In Deutschland ist die Berufsgenossenschaft Verkehrswirtschaft Post-Logistik Telekommunikation (BG Verkehr) für die Frage von Entschädigung im Falle eines anzuerkennenden Arbeitsunfalls wegen Seafarer Fatigue zuständig.[28]
Nationale Rechtsgrundlage in Deutschland ist für Seeleute die Unfallverhütungsvorschrift Seeschifffahrt.[29] Die Richtlinie zur Linderung von Seafarer Fatigue und Fatigue-Management[17] beschreibt den Weg zur Ermittlung von Ursachen von Ermüdung und Übermüdung. In der Unfallverhütungsvorschrift Seeschifffahrt wird eine nicht abschließende Aufzählung von Kriterien zur Verfügung gestellt, die auch die Ermüdung und Übermüdung von Seeleuten objektiv überprüfbar machen sollen. Zwei Instrumente zur strukturierten Sicherheitsplanung stellt die IMO mit dem 'Formal Safety Assessment' (FSA) in Kombination mit dem 'Human Element Analysing Process' (HEAP) zur Verfügung.[10]
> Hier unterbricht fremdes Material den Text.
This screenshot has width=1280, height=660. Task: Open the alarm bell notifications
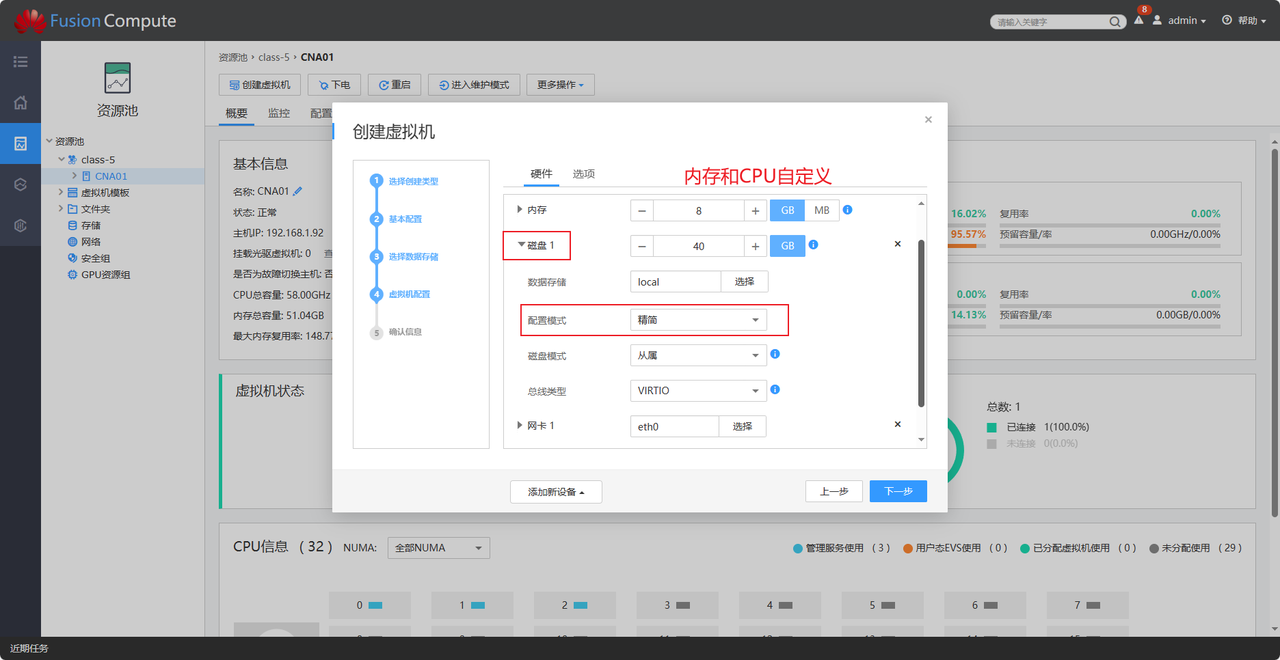click(1138, 21)
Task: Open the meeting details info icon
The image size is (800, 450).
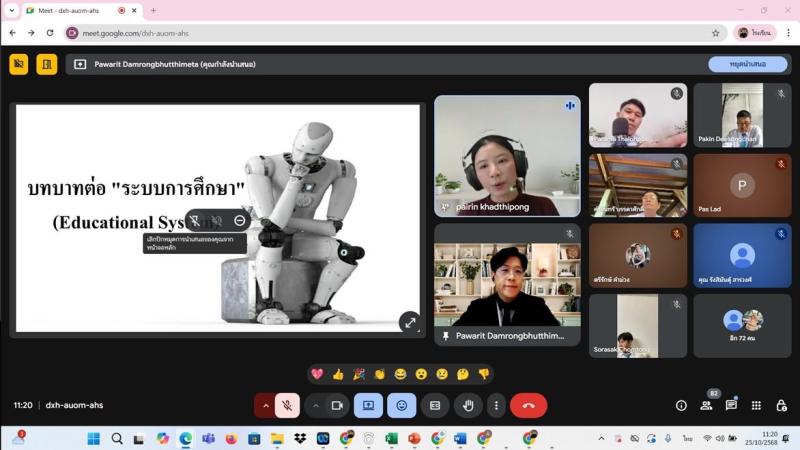Action: click(x=681, y=405)
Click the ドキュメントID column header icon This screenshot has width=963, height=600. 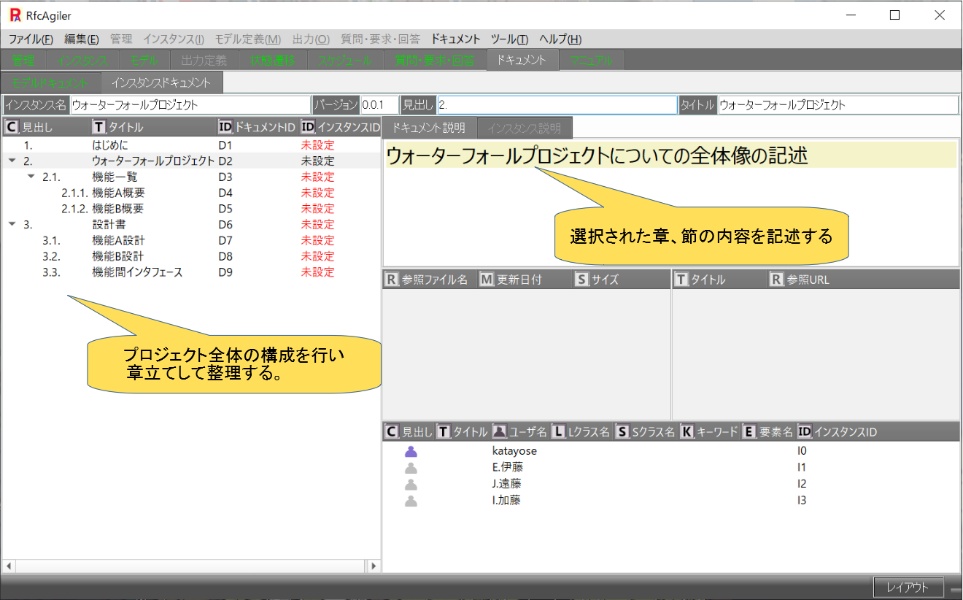[225, 127]
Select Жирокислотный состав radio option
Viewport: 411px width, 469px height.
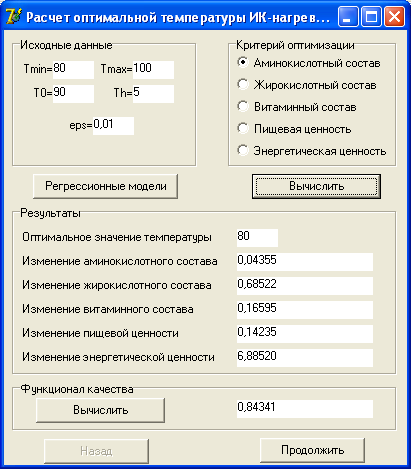click(x=307, y=85)
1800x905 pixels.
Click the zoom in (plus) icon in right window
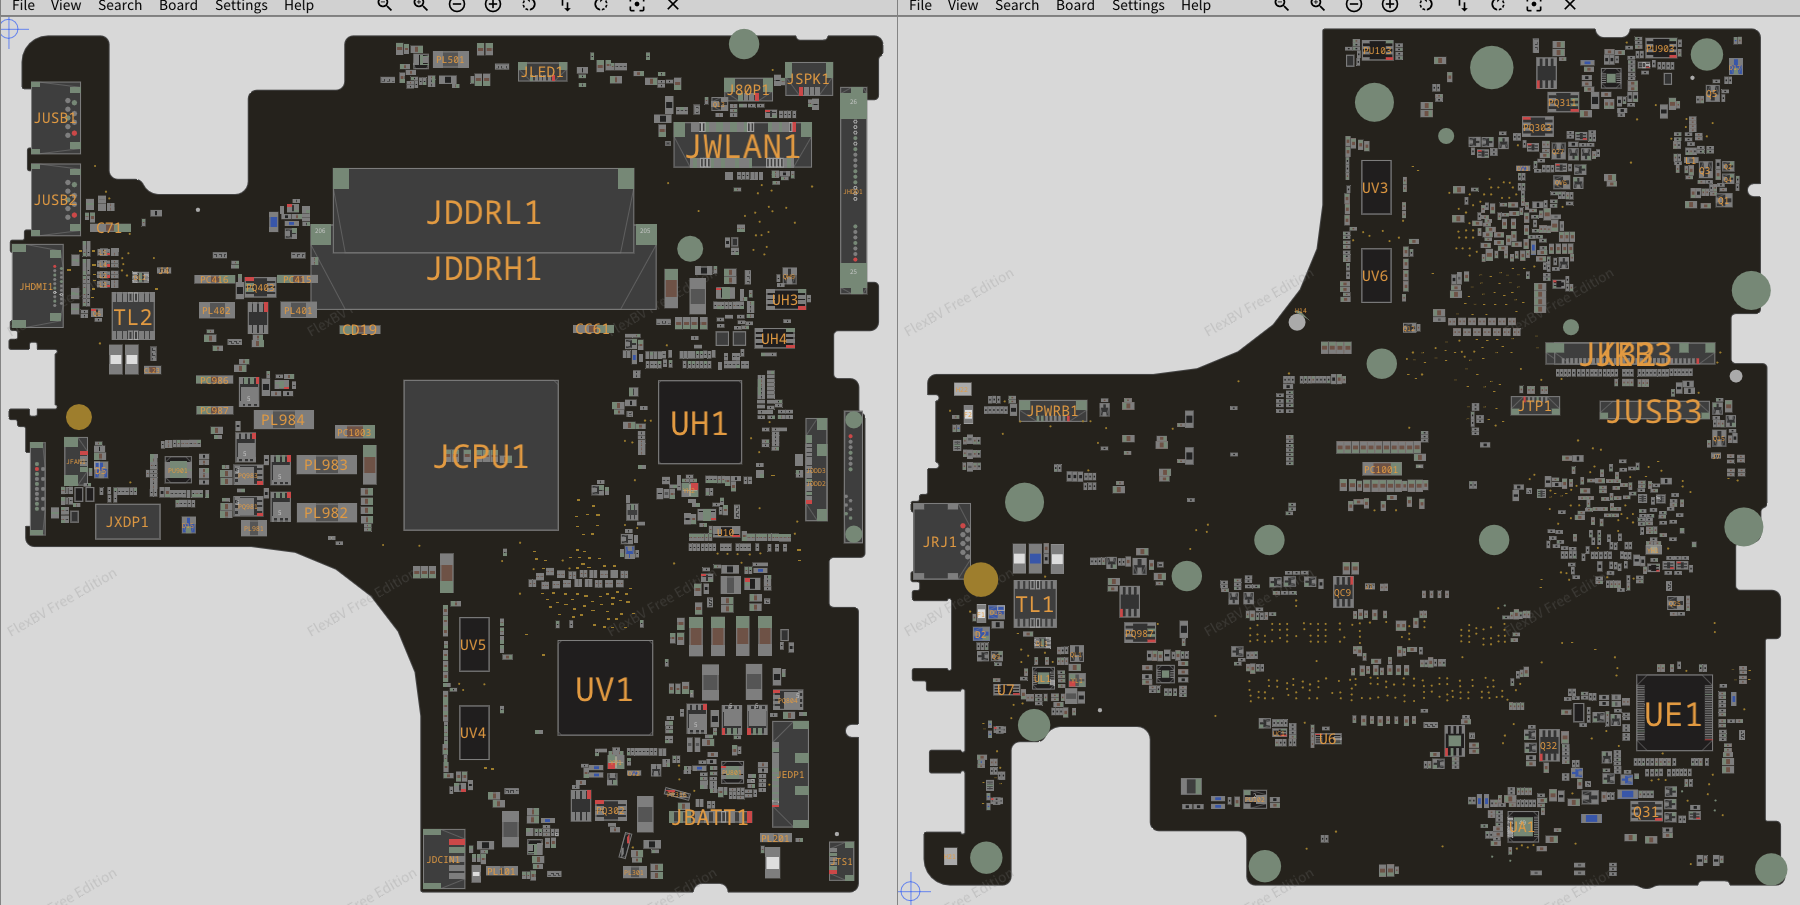(1390, 6)
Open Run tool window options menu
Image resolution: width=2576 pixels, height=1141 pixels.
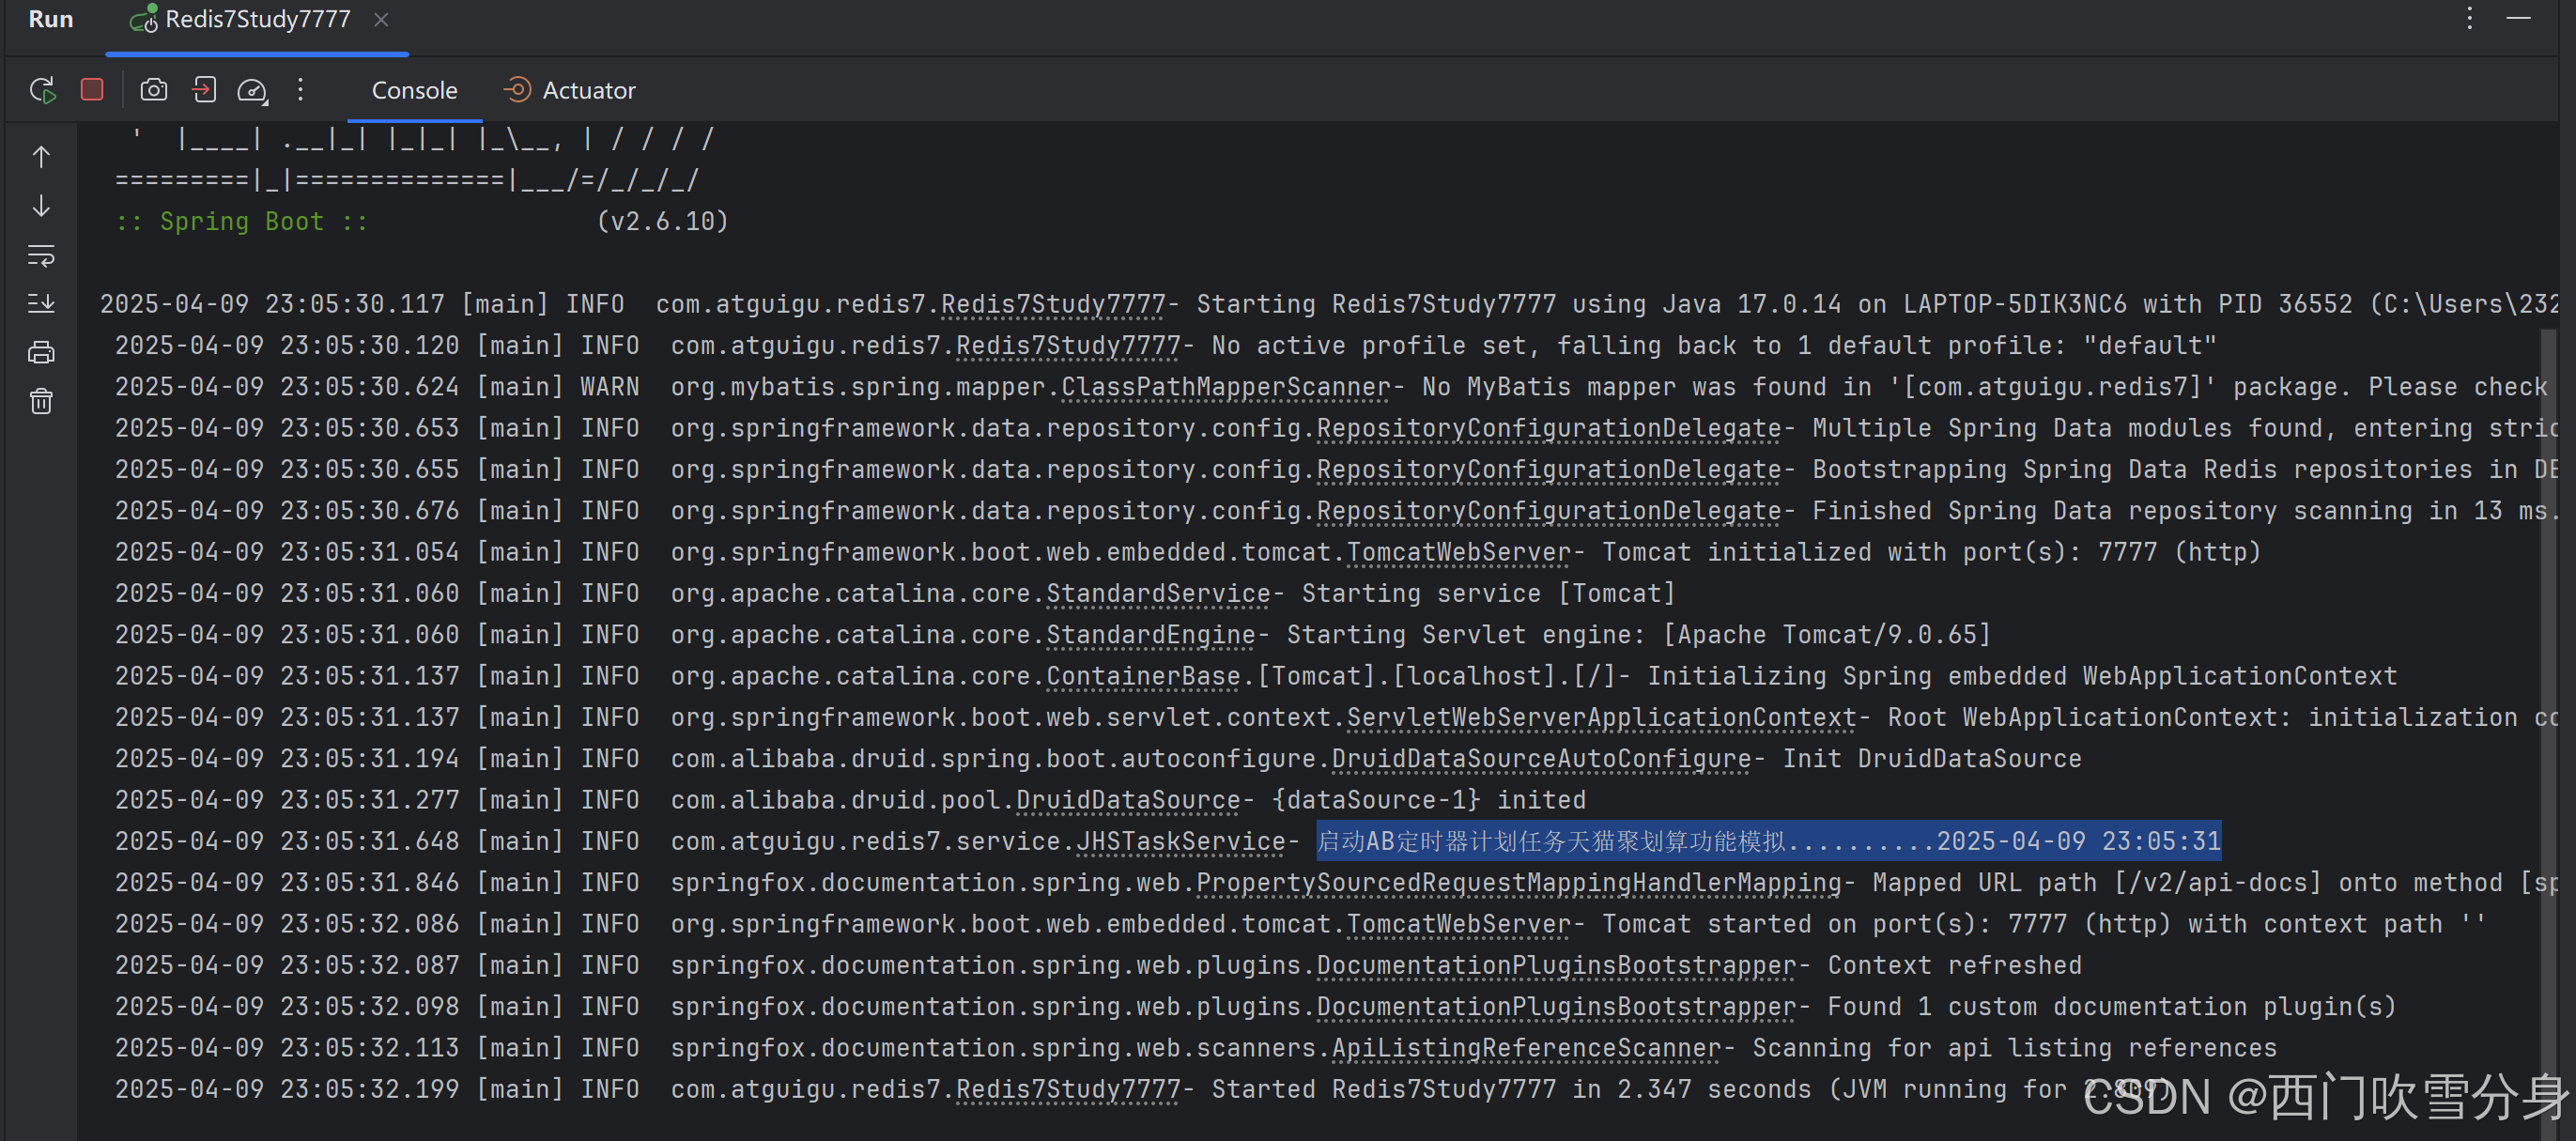[2469, 19]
Die international geltende „Maritime Labour Convention 2006“ (kurz: „MLC 2006“) ist in Deutschland als Seearbeitsübereinkommen bekannt und beinhaltet mit „Regulation 2.3 Hours of work and rest“ eine arbeitsrechtlich wichtige Grundlage für wirksame Ruhezeiten an Bord von Schiffen zur Linderung bzw. Vermeidung von „Seafarer Fatigue“ im organisatorischen Rahmen von Regelungen zu Arbeitszeit („work“) und bzgl. Zeit zur Erholung („rest“) als eine wesentliche Ergänzung der deutschen „Unfallverhütungsvorschrift Seeschifffahrt“.[30]